That's exectly the argument we had for keeping ACPI
generation in bios. It's just not an interface that scales.

> Hence it's more preferable than split brain in this series.
> 
> But I don't think we even need dynamic AML for _CST usecase at all,
> existing cpuhp interface should work just fine for it and should be
> simpler as all infrastructure is already there.

Not sure I get what you mean. Could you post a patch?

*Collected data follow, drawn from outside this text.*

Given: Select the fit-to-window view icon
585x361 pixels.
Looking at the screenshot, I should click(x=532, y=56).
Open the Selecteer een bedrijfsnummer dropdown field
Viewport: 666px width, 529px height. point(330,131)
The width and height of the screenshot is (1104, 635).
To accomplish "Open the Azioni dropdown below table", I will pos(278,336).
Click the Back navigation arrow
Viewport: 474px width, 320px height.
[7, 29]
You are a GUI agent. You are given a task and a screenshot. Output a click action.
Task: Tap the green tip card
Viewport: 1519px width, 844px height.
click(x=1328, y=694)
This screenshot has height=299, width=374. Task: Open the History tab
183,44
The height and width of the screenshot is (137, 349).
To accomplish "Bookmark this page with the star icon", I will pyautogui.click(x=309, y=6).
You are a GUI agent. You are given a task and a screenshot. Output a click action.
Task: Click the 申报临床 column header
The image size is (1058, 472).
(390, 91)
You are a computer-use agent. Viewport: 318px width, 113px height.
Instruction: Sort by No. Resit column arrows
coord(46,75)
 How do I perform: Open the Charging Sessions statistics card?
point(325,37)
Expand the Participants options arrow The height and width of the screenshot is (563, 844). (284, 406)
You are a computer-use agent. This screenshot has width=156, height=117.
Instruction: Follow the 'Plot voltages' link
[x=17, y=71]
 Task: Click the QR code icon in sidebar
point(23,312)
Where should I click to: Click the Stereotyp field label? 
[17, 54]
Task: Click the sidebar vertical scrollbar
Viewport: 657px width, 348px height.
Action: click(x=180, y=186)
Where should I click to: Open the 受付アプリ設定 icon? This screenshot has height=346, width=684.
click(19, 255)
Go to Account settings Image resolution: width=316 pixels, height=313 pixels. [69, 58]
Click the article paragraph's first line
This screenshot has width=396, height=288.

> > > 2. (probably biggest issue) Loading dynamically generated AML
> > >    basically would make all AML code ABI, so that static AML
> > >    in RAM of old QEMU version would match dynamic generated
> > >    one on target side with new QEMU (/me generalizing approach beyond _CST support).
> > >    I'd try to keep our AML version less as much as possible
> > >    and go this route only if there is no other way to do it.  
> > 
> > That's a good point, thanks for bringing this up!
> > 
> > So it seems that we will need to define the ABI, yes. All AML code is
> > an over-statement though, there are specific entry points
> > we must maintain, right?
> Well, I'm rather unsure what and where could break,
> hence I'm afraid of a new beast and it probably won't be easy
> to convince me that ABI would be able to keep things manageable
> and stable.
> Considering big amount of AML code that we already have
> I'm not confident eye balling during review and testing the latest
> firmware/qemu would be sufficient as we suddenly would have exploded
> test matrix where firmware in use is a mixed from old/and new parts.

Well there's one exported method so far and it relies on one container
device in static table set which does not sound too hard to keep stable.

Given how simple the dynamic table is, how about just checking it
with a unit test? It is literally a single return statement.
If it returns a valid package, that is all that we
care about. I can write some firmware to test that constraint.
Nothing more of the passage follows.